In 2009 another O’Brien match was found. The O’Brien database has grown to 300 participants, and Anne O’Brien matched Kevin and me at 100% in 37 markers. Anne’s father, Frank O’Brien, had immigrated to America in the early 1960s, and was from Cusheen, some ten miles east of Ennis. Here she has traced her lineage back to 1800. She has gone a step further and had her DNA done to 67 markers which helps narrow down relationships. Kevin also has recently extended his markers to 67, and he and Anne have only one marker different, indicating that they are very closely related. To further this story, should be Dennis O’Brien of Australia, who at 37 markers is only two markers off of Kevin, Garry and Anne. Indicating that further back at about 1480-1540, they share a common ancestor. Dennis’ family is from north-east section of Limerick.

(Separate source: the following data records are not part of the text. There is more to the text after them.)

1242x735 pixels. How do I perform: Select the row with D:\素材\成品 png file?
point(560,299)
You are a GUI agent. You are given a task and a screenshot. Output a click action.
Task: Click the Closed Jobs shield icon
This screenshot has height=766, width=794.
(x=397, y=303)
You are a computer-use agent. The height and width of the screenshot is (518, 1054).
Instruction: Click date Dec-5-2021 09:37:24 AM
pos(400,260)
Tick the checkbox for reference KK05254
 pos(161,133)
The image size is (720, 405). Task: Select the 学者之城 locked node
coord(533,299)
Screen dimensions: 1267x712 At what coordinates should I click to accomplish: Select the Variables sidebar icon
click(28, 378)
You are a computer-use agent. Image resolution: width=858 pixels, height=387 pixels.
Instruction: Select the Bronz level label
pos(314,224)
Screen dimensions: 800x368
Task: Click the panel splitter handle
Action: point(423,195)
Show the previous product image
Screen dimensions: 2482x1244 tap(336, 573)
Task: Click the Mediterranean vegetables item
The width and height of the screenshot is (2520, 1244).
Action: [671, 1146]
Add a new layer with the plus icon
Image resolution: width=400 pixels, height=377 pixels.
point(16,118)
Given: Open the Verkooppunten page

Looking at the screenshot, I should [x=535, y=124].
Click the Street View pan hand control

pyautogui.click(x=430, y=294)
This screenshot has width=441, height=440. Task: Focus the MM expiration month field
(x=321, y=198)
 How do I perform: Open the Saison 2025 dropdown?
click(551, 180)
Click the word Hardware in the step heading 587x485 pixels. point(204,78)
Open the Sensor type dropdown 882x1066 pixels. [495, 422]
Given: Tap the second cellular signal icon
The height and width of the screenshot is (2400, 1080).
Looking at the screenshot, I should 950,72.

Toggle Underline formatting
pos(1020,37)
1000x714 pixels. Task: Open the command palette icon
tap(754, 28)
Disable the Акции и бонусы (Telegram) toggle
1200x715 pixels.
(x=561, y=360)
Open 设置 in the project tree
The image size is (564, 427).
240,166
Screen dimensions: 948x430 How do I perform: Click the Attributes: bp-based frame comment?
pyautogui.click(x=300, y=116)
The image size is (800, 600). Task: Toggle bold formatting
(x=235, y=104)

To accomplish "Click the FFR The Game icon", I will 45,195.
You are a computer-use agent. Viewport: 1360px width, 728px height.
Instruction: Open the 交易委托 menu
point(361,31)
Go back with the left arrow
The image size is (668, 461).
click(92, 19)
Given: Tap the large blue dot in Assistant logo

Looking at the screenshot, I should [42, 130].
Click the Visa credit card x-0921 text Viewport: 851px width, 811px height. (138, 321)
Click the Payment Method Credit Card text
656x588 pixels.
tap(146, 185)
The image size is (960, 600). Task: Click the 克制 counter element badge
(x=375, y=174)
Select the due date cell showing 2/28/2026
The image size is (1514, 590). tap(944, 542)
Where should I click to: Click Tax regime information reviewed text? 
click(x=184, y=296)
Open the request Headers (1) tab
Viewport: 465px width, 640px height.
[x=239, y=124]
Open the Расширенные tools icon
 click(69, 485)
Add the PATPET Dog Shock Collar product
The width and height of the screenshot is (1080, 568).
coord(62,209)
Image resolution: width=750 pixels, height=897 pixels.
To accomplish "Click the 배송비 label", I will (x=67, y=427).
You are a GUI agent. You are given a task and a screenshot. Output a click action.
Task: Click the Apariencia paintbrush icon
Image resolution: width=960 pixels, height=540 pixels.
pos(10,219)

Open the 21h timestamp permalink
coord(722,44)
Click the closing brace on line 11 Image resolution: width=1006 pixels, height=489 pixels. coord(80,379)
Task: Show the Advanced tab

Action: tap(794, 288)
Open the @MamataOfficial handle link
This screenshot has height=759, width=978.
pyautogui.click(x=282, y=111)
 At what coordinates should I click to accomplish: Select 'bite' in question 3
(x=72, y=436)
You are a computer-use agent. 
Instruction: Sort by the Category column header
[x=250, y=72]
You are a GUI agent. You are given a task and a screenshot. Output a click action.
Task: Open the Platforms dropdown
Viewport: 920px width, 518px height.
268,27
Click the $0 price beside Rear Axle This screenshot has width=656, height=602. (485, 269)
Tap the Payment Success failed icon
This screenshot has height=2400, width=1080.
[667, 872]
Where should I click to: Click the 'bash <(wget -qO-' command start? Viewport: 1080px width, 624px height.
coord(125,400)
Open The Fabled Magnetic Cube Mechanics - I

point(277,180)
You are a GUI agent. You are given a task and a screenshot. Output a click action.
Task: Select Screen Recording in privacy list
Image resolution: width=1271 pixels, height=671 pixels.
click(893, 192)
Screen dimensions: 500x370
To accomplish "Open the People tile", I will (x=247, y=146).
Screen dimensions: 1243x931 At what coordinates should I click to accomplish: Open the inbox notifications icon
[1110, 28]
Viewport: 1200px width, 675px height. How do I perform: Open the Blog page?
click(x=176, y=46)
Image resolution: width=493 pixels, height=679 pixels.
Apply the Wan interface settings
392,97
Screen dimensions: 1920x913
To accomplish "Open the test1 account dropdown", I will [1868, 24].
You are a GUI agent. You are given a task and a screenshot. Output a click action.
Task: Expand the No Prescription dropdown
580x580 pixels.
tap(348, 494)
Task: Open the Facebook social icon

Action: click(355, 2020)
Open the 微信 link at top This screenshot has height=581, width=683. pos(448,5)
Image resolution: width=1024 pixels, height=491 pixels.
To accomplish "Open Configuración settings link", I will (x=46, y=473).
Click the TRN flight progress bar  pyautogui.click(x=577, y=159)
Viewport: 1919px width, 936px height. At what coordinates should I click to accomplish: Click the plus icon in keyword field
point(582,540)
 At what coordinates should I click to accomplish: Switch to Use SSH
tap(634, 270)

Another O’Brien has been added to the Killernan extended lines. Bernard O’Brien of New Zealand is one marker off of 37. His family’s origin in Ireland is a couple miles west of Killernan. And another Australian, Pete O’Brien, his ancestors were a couple miles east of Killernan. And John O’Brien of Florida, his ancestors came from eastern Clare and he is one marker off of 37. It appears that Kevin, Anne, Garry, Bernard, Pete, John, and Dennis are from the same O’Brien branch, proved through DNA. What would be interesting is to see if the O’Brien lineage of American CNN reporter/anchor Soldad O’Brien connects into this line too. Soldad’s O’Brien line is said to come from within a mile of Killernan.
Kevin’s research has shown that his O’Brien family, were not native to Killernan, that they came from the east before 1760, probably during the Cromwell transplants. Garry has the theory that the four lines descend from the Mac-I-Brien Arra branch of the O’Brien’s of Dromoland when the families split during the O’Brien inter-clan war that ended in the battle of Dysart O Day in 1318. Having no one with proof of descent from the Mac-I-Brien Arra to use as a baseline for DNA markers, this remains only a theory. (See this website for a recent discovery in DNA research markers identifying the descendants of the Dál gCais Tribe of Thomond: http://www.jogg.info/51/index.html and the author’s (Dennis Wright email at info@irishtype3dna.org.)
The only problem with this story is that the DNA markers have done their job in providing data where the paper trail fails. So what is the problem? This wets the appetite to know more and the data doesn’t exist for more information to find connection.
What is important is discovering the right blood birthright. The real surname! Guess that voice of long ago was right; I do have the blood of a warrior, and I am a “son” of King Brian Boru.
Lamh Láidir an Uchtar!,
Garry Bryant / Garaidh Ó Briain
P.S. - My good wife won’t let me change the surname back!